Just Old Al wrote: ↑Fri Dec 27, 2019 2:42 pm
Atomic wrote: ↑Fri Dec 27, 2019 3:25 am
How would you like to have been on
THAT development team, eh?
I've worked on crazier shit...been there done that had the bar napkins classified...
I'd personally prefer to work on the development of that sort of technology from a safe distance. As in, from orbit. Ideally, an orbit around an entirely different planet.
I see some practical and theoretical problems with the approach, though... I can't make the idea sync up terribly well with nuclear physics as I currently understand it.
The practical problem: close-in radiation hazard. The scheme depends on making large amounts (kilograms?) of isotopes with "very, very short half-lives"... and "very short half life" equates to "intensely radioactive". In order for these parent isotopes to decay into bomb-fodder they'd be emitting
something... alpha or beta particles, often followed by gamma-ray photons... and probably a great deal of heat as a side effect. They'd be about as healthy to be around as an equivalent amount of corium during the early stages of the Chernobyl meltdown.

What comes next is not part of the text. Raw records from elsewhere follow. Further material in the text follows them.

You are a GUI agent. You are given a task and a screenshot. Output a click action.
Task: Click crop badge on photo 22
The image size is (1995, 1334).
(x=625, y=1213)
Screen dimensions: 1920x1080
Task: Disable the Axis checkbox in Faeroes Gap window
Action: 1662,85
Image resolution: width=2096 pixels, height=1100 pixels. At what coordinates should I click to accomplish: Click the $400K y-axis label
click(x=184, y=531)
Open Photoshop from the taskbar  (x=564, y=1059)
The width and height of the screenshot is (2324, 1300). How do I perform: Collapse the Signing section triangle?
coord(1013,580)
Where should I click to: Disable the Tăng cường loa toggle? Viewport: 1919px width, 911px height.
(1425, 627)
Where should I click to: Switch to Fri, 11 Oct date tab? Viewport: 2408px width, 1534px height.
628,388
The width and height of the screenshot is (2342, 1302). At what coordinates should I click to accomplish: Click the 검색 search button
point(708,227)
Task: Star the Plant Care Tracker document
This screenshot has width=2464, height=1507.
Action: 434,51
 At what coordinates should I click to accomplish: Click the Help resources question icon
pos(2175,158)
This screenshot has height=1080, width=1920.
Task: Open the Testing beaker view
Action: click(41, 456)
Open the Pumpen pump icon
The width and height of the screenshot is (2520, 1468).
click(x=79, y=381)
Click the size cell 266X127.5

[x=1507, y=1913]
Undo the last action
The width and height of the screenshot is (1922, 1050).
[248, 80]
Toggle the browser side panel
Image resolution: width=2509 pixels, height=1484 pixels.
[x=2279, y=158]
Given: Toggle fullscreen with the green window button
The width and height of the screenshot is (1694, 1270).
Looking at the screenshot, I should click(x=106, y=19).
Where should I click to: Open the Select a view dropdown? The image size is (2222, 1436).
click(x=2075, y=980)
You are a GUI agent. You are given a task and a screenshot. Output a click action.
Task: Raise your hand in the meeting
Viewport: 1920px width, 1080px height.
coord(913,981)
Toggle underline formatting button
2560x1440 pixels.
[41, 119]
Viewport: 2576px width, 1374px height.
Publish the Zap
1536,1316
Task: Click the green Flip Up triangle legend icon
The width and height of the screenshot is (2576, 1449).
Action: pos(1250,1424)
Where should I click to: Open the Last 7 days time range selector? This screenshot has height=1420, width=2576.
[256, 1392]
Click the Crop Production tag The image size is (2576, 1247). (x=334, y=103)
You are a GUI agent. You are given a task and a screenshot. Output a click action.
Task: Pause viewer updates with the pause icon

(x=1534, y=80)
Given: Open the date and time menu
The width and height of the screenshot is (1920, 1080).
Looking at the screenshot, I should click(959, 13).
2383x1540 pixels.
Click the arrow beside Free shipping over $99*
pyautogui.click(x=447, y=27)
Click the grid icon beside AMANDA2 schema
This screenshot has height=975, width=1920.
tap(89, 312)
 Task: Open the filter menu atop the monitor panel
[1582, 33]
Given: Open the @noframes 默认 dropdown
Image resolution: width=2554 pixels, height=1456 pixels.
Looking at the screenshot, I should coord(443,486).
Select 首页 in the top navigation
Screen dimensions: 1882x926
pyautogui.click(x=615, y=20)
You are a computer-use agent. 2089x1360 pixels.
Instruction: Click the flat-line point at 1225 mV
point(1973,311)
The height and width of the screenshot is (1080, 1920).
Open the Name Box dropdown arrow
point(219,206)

Even figuring out how to enclose them in some sort of bomb casing would be an interesting challenge.
Then, there's the actual bomb detonation. "Fusion" and "critical mass" are terms that just don't fit together very well in my head. As far as I'm aware, fusion-capable isotopes don't have a critical mass... the fusion process has a critical
temperature, up in the hundreds of millions of degrees. It takes an A-bomb to create such temperatures to "ignite" the fusion process in a thermonuclear weapon, and that means long-lived fallout. The energy in small amounts of X-rays is far too little to heat up any known materials to the point where they would begin to fuse.
Now, maybe there's something that could be done with unstable nuclear isomers of some sort...
Of course, if we allow the same sort of authorial license to create new or variant physics that Doc Smith took full advantage of, then all things are possible (and frequently explosive).